ミルウーダが「どうしたの? 今、誰かいたの?」と駆け寄るが、ラムザは苦い顔で首を振る。「わからない……でも、アジョラが何かを言おうとしていた……。もしかすると、教会上層で本格的な復活の準備が……」と落ち着かない様子。

アグリアスが剣を握り直し、「そうね。ここに留まっても仕方ないわ。外へ出るか、次の拠点を探すか……。ウィーグラフAIの情報が必要ね。」と冷静に言う。


こうして、ゾディアークの力の一部を浄化する形で教会本部の儀式は崩壊し、不完全な召喚に終わった。だが、この場所が本命ではなかった可能性が高い。どこか別の地下奈落などで、真の計画が進んでいるのかもしれない。
ともあれ、アルテマの剣は明確な力を得る段階に入り、ラムザ本人も「まだ完成ではないが……これで、神に一矢報いる力は手に入る。」と口にできるほどの確信を得た。

ミルウーダは床に散らばる瓦礫を踏みしめながら、もう一度魔銃を確認。「私たちが暴走を止められなければ、アジョラ復活が加速するかも。けど、アルテマがここまで来たなら、きっとゾディアークに対抗できる……!」と大きく息を整える。

アグリアスは心強く微笑み、「ええ、今の剣なら。ただ、油断は禁物。ゴルターナ公=キュクレインや教会上層がまとめて動く可能性もあるわ。」と声音を引き締める。

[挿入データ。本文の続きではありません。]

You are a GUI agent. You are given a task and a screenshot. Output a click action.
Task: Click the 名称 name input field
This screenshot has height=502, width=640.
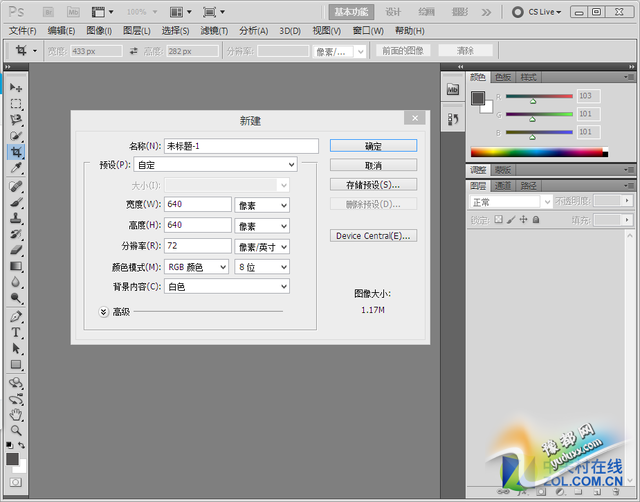(x=240, y=146)
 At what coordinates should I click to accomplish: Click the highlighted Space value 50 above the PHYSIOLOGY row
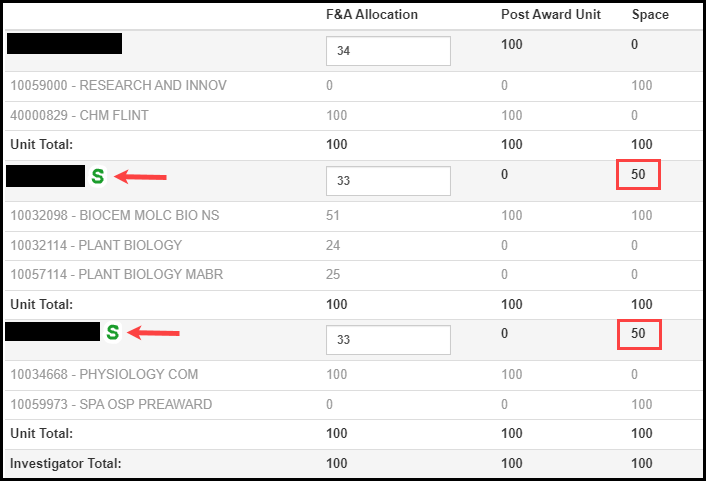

こうして、3人はさらなる決戦に向かって歩みを進める。 大聖堂から外へ出るために廊下を戻りつつ、外には既に新たな騒動の気配が漂っているかもしれない。ルカヴィと教会の連合がいつ再編成されるか、アジョラの影がいつ本体として現れるか――全てが不確定だが、一つの希望は確かに手に入った。


儀式失敗、ゾディアークの力の一部を浄化――それは大きな前進だが、物語の根源的な危機はまだ解決していない。

「アジョラ降臨の可能性は残る」――ウィーグラフAIとセラフィーナの解析でも複数の拠点が示唆され、教会は早急に次の手を打つと予想される。

一方、ラムザのアルテマの剣はこれまでとは違う“確信”を放ち始め、たとえ神を相手にしても一矢報いることができる――そう感じさせるほどの力を得つつある。完成まであと僅か、最後のパーツはどこで、どんな形で手に入るのだろうか。